Compare: OCD vs. GAD—both involve excessive worry, but OCD features specific intrusive thoughts and ritualistic behaviors to neutralize them, while GAD involves diffuse worry without compulsions. This distinction frequently appears on exams testing differential diagnosis skills.
| Concept | Best Examples |
|---|---|
| Pervasive, uncontrollable worry | GAD, Separation Anxiety Disorder |
| Acute fear episodes | Panic Disorder, Agoraphobia |
| Conditioned fear to specific stimuli | Specific Phobias, Social Anxiety Disorder |
| Trauma-related anxiety | PTSD, Acute Stress Disorder |
| Anxiety with compulsive behavior | OCD |
| Communication inhibition from anxiety | Selective Mutism |
| Classical conditioning mechanisms | Specific Phobias, Panic Disorder, PTSD |
| Cognitive distortion emphasis | GAD, Social Anxiety Disorder, OCD |
Which two disorders were removed from the anxiety disorders category in DSM-5, and what do they have in common that justified their new classifications?

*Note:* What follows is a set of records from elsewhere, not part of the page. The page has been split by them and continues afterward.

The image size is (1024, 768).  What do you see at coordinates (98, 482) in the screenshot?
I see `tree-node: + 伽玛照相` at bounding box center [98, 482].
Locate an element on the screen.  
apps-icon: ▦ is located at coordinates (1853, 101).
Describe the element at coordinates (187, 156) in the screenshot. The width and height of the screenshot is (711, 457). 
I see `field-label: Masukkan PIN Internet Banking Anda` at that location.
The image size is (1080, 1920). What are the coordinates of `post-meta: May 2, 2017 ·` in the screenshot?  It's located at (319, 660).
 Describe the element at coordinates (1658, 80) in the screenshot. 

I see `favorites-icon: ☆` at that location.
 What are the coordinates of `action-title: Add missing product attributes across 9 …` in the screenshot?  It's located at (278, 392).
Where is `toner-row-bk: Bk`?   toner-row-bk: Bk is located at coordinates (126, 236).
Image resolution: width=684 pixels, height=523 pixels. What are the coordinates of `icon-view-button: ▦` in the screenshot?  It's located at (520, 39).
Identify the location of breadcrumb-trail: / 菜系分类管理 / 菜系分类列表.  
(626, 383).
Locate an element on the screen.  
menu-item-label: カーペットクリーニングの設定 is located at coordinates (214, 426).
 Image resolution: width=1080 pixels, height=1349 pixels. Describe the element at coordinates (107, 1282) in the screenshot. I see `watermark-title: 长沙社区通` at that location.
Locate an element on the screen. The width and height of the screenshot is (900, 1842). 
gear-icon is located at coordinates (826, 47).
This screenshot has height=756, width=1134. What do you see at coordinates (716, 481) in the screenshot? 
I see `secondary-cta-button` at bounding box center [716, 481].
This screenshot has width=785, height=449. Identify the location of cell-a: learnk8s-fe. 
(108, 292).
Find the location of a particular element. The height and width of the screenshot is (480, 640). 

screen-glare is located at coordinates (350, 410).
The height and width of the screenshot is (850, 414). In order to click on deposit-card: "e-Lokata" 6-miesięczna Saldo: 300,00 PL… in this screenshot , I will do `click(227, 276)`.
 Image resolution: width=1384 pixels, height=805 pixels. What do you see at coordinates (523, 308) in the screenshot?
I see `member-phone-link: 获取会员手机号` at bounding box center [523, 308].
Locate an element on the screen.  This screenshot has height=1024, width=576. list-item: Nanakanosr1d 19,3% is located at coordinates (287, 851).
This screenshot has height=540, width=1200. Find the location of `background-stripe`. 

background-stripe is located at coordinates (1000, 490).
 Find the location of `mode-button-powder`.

Compare and contrast panic disorder and agoraphobia—how did DSM-5 change their relationship, and why might someone have one without the other?
A patient reports excessive worry about multiple areas of life, muscle tension, and difficulty sleeping. Another patient reports intrusive thoughts about contamination and washes their hands 50 times daily. What distinguishes these presentations, and which disorders do they represent?
How does the fear conditioning model explain symptom development differently in specific phobias versus PTSD? What role does avoidance play in maintaining both disorders?
If an FRQ asks you to explain why separation anxiety disorder and selective mutism are both relevant to understanding anxiety across the lifespan, what developmental considerations would you emphasize in your response?